* _Data shown_:
⁂

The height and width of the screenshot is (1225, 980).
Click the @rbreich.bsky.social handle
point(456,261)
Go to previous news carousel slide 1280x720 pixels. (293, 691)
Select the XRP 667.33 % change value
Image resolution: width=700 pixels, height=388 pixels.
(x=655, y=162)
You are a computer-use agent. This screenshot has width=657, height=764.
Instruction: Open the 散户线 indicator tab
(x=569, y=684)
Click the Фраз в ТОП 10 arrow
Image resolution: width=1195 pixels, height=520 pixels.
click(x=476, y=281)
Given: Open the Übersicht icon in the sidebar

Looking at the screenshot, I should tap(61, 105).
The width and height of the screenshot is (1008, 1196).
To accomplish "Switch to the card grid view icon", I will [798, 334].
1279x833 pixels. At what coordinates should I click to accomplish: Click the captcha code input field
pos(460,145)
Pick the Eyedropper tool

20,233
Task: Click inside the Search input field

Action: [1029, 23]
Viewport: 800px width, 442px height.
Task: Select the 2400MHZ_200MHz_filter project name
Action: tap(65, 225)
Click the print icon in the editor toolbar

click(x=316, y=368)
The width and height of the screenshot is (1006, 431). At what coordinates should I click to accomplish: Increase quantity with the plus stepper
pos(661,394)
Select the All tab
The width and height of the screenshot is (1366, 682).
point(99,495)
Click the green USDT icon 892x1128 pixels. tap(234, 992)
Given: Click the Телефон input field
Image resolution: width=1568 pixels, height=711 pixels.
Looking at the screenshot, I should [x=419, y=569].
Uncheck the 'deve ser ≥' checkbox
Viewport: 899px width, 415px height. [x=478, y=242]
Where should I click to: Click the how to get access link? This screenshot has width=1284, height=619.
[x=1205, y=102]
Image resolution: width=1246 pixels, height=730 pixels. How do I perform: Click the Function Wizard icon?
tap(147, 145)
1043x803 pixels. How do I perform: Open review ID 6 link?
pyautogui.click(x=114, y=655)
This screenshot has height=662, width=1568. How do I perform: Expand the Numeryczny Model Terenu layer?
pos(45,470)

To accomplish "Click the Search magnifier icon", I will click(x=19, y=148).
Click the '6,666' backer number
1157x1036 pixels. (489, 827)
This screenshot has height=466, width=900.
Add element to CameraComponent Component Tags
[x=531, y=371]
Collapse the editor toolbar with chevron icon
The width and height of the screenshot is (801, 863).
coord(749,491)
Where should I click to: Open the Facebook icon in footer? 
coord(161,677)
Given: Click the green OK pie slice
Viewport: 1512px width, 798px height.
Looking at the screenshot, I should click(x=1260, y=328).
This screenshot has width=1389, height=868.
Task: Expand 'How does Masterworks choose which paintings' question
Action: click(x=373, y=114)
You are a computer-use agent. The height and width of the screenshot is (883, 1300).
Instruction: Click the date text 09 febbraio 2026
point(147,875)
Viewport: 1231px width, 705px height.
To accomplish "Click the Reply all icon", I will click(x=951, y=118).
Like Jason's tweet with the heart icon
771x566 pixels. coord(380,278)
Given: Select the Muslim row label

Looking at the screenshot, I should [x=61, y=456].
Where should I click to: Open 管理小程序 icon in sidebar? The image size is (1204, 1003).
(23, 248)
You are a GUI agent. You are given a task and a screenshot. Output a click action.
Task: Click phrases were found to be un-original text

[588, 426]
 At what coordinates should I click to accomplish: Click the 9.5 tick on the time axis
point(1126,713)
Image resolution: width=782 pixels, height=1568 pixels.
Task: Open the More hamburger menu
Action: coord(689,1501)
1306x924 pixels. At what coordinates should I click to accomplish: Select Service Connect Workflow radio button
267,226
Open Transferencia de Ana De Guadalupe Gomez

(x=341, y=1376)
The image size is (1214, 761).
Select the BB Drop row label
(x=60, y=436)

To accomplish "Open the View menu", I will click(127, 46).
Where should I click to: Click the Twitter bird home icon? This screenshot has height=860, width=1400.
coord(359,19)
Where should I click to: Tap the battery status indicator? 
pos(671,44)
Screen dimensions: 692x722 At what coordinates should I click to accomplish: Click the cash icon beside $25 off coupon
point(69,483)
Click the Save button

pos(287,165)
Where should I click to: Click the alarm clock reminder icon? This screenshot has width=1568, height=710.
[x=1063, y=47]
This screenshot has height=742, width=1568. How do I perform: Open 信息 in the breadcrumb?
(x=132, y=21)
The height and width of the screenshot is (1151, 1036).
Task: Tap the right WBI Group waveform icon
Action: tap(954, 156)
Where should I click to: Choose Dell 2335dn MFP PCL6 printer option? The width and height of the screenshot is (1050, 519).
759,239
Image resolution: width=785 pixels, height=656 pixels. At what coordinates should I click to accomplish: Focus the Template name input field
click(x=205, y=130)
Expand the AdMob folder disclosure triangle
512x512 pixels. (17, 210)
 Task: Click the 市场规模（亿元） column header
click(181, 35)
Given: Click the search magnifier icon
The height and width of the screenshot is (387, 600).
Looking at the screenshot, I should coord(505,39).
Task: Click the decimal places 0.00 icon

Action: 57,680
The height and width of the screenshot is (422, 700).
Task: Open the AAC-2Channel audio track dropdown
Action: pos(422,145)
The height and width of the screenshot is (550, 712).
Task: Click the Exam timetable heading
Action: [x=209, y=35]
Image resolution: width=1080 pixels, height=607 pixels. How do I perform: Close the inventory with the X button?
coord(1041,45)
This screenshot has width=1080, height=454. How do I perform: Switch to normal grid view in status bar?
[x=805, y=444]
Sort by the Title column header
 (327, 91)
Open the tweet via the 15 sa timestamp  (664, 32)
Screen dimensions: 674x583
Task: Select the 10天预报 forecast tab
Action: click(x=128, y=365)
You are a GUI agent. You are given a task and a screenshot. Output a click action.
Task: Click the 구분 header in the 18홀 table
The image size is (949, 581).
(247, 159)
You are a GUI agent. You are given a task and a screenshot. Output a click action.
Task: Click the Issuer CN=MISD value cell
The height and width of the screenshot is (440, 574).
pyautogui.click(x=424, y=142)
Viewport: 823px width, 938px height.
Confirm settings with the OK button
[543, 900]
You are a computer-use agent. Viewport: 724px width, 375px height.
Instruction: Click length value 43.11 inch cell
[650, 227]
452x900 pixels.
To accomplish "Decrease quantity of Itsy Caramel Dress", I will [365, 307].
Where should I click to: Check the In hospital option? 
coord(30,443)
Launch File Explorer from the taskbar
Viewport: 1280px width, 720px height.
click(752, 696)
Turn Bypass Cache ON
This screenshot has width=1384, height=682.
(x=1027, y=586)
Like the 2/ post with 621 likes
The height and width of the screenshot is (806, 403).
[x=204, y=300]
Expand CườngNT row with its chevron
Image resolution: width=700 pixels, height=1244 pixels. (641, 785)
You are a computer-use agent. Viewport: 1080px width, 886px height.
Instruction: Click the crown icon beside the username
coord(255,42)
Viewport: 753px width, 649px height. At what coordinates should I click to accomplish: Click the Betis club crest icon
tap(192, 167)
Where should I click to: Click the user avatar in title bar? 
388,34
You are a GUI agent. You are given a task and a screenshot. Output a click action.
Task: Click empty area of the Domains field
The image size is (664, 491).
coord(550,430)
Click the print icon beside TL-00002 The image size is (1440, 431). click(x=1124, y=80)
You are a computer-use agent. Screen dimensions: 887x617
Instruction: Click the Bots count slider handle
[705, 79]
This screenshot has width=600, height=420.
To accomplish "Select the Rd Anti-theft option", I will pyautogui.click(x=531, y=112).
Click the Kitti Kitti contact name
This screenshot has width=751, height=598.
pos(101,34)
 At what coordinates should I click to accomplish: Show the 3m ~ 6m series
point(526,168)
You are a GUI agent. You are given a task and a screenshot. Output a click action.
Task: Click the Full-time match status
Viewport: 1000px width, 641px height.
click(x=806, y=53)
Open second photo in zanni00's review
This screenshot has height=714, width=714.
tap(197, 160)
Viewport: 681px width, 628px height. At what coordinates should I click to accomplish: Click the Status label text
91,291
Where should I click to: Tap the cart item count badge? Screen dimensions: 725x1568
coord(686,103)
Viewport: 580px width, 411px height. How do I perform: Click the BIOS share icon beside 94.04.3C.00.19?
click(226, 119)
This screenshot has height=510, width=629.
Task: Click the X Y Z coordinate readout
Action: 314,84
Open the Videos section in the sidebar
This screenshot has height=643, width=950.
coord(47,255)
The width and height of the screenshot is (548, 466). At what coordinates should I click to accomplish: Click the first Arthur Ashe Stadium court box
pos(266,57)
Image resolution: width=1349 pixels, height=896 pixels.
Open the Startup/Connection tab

⁂

* _What is being asked_: Copy every line from the material in which the word "magnifier" can be found.

* _Exercise output_:
To accomplish "Click the Search magnifier icon", I will click(x=19, y=148).
Given: Click the search magnifier icon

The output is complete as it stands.